(WHAT THE EXERCISE ASKS):
I would like every line of the records below that contains the word "Sports" copied.

──────── PROVIDED MATERIAL

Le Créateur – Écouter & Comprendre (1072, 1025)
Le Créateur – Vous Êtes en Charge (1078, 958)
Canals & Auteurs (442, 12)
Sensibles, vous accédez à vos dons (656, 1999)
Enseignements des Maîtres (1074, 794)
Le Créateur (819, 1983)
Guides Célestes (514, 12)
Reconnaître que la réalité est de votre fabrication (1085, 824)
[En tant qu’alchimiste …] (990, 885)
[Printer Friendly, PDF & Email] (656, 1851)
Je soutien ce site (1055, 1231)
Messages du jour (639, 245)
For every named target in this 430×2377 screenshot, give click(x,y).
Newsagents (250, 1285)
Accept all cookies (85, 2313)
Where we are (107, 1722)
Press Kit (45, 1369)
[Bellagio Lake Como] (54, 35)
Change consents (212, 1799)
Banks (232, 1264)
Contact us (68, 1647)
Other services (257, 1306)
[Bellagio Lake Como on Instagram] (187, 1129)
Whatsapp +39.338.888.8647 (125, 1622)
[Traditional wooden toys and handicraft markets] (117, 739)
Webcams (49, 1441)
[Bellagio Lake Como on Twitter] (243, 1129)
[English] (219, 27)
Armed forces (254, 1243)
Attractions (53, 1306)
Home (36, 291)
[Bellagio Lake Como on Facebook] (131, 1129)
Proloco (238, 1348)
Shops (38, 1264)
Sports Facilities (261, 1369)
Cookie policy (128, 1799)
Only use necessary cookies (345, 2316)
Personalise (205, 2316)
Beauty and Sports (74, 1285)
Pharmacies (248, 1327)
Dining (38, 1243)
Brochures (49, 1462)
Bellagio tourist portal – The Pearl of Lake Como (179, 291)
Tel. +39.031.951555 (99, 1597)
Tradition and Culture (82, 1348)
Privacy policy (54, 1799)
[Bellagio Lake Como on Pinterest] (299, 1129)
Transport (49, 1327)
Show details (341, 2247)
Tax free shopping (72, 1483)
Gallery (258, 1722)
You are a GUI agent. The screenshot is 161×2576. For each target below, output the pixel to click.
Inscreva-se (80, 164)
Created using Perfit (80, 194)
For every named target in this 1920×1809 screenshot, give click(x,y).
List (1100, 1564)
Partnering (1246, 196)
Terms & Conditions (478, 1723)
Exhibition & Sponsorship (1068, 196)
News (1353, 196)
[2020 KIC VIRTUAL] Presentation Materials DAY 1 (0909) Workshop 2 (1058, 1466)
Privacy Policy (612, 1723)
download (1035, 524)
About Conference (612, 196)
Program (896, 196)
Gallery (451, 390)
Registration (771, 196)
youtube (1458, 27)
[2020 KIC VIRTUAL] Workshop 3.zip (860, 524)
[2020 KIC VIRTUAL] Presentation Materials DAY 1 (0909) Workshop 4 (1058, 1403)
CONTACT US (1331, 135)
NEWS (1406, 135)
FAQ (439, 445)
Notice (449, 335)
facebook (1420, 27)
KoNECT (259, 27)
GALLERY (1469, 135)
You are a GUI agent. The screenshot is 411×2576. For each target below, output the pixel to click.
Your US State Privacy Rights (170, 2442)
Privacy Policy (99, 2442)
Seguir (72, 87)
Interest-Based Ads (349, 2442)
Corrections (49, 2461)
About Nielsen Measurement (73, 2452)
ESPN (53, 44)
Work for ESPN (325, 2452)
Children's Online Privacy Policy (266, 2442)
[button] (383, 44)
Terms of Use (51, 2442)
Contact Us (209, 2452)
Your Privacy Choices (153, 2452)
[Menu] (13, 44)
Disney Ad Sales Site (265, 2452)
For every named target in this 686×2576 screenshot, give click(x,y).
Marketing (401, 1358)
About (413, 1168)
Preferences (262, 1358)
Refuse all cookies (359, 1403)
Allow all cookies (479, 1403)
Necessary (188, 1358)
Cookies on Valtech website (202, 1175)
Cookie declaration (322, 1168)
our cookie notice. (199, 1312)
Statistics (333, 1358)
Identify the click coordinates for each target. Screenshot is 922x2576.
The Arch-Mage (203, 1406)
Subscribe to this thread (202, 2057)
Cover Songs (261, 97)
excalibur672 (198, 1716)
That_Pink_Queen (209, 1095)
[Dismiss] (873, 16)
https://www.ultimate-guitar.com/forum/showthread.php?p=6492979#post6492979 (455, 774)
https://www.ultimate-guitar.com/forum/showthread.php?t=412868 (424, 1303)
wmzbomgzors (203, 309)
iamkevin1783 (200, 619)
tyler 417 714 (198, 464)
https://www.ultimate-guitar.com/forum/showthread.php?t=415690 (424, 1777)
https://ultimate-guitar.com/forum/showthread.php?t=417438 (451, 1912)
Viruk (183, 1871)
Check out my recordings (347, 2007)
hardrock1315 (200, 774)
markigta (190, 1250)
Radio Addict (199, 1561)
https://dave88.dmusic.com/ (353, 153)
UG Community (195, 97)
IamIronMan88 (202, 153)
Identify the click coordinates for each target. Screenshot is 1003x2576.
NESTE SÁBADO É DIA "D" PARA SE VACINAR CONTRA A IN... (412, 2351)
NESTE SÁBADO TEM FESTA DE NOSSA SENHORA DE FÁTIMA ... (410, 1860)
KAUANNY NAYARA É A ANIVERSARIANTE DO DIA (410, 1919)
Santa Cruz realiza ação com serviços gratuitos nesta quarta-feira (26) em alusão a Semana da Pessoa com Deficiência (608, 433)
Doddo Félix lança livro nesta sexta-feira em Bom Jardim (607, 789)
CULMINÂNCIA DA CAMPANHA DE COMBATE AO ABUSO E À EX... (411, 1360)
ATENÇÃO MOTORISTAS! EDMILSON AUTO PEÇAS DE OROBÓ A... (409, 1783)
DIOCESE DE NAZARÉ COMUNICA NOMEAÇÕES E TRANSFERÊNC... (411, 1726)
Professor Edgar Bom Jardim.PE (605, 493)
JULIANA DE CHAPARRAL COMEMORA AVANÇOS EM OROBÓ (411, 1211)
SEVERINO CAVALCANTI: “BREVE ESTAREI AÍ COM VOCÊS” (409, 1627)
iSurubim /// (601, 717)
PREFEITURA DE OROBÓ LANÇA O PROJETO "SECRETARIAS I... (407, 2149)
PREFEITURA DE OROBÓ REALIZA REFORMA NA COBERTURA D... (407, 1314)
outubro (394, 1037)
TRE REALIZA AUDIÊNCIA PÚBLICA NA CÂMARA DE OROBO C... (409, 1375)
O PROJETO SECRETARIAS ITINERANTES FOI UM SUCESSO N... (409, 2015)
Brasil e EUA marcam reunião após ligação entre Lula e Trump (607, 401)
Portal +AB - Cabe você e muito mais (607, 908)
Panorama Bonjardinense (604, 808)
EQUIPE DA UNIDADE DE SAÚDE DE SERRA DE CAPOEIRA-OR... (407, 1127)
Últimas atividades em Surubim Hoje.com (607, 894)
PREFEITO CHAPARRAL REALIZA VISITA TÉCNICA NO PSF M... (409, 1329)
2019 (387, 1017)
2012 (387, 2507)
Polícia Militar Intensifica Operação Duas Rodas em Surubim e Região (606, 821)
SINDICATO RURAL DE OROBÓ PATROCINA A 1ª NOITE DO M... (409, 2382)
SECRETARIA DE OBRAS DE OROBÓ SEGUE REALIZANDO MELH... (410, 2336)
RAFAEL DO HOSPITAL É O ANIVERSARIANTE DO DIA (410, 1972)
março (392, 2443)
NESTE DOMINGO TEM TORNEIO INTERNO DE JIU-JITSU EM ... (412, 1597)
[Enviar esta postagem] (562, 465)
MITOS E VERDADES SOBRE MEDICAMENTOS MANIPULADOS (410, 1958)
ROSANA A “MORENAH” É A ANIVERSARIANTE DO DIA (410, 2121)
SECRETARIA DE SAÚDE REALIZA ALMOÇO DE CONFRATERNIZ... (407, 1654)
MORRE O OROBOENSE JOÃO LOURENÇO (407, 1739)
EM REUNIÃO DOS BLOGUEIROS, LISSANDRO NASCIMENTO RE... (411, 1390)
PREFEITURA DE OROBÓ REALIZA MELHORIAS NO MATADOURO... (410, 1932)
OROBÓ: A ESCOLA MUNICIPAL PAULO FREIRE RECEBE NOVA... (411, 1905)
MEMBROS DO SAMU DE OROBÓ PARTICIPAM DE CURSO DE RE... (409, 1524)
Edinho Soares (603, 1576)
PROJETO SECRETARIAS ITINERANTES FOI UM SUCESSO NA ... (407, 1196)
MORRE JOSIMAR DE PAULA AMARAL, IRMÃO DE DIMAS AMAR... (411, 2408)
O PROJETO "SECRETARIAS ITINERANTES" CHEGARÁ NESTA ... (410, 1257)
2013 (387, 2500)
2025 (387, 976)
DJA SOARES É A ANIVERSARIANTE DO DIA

────────────────

(ANSWER TO THE EXERCISE):
Sports Facilities (261, 1369)
Beauty and Sports (74, 1285)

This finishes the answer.